Y me refirió que los Contreras eran dos hermanos que vivían por las islas del sur trabajando en lo que podían, cazando nutrias y a veces vendiendo algún caballo de «los rincones» que parece ser una cría famosa por su alzada poco común. Un buen día tuvieron algo que hacer con el malogrado mayor Canicoba, que era comisario del Ibicuy, y como le temían, aprovecharon una ocasión favorable y a una cuadra de distancia le pegaron un balazo en la cabeza.

Huyeron de las islas, atravesaron todo Entre Ríos en dirección al Estado Oriental, y cuando llegaron al Uruguay, un comisario, célebre por su valor y su destreza en el manejo de las armas, salió a tomarlos. Se rindieron y depusieron sus rifles.

El comisario se agachó para recogerlos y entonces uno de los hermanos, que había conservado una pistola, le hizo volar el cráneo. De allí siguieron su peregrinación de monte en monte, y, jugando su vida en cada minuto, lograron, por fin, pisar tierra Oriental, escapando hasta a la acción de la policía de la capital que, en auxilio de la de Entre Ríos, emprendió su persecución.

En cuanto al tal Zapata, que se les había agregado contaron que era un mozo bueno, hijo de familia, pero que un buen día lo sorprendieron carneando ajeno.

La policía fue a tomarlo y el hombre peleó la partida y se alzó al monte, después de haber herido a un sargento y muerto dos soldados.

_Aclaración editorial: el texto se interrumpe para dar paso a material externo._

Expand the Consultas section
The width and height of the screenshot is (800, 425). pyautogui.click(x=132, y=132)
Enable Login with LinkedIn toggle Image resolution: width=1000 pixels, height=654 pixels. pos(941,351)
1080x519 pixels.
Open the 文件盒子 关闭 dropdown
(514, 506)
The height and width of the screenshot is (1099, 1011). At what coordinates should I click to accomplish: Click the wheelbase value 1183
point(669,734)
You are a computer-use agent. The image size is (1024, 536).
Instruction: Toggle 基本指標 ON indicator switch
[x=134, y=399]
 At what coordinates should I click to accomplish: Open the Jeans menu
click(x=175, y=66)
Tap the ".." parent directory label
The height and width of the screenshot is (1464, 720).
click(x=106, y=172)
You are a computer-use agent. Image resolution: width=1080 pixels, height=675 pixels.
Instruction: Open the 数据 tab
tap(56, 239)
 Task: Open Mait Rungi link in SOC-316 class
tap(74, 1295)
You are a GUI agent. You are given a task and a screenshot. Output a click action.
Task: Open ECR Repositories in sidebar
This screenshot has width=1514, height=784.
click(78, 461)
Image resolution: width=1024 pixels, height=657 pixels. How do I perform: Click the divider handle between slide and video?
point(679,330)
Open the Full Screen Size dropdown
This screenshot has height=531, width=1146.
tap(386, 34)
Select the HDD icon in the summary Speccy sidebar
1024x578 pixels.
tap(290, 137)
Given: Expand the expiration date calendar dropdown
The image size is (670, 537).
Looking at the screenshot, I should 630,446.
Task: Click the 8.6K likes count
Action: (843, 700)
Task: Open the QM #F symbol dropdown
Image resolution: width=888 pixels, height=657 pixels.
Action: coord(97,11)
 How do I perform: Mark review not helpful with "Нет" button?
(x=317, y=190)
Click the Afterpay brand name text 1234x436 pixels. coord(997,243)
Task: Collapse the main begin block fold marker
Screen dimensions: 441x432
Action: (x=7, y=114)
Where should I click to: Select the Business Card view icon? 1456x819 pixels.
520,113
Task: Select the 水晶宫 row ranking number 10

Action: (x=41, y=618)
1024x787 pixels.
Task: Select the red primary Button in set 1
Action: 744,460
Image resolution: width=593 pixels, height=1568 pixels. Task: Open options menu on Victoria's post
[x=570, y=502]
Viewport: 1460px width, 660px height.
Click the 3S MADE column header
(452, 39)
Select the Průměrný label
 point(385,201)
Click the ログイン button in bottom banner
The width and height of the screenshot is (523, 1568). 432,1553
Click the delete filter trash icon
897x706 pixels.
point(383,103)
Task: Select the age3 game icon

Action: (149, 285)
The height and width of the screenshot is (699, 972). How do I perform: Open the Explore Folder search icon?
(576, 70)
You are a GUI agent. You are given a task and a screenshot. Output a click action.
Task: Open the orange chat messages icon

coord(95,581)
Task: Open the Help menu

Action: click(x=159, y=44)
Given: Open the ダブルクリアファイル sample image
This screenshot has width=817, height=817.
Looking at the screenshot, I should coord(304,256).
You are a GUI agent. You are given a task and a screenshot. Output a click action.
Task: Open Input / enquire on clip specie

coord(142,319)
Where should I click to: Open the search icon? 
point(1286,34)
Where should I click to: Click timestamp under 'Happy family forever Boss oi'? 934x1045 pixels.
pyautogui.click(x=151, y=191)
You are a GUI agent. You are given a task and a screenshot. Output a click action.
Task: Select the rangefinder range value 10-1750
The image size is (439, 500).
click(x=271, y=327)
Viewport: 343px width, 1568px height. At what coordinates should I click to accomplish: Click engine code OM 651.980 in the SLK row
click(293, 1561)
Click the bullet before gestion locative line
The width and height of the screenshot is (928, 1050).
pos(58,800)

Algunos meses después del suceso, dio con él el mejor comisario que tenía la policía de Villaguay y le intimó que se entregara: Zapata simuló obedecer y, de repente, rápido como el rayo, le partió el corazón de una puñalada y huyó en dirección a los pajonales, donde no hay policía ni juzgados y donde los hombres viven de la fuerza de sus puños y de la habilidad con que pueden barajarse -como decía Aguará en su jerga de jugador de naipes- hasta que en algún relanceo de la suerte vengan a colocarse en puerta.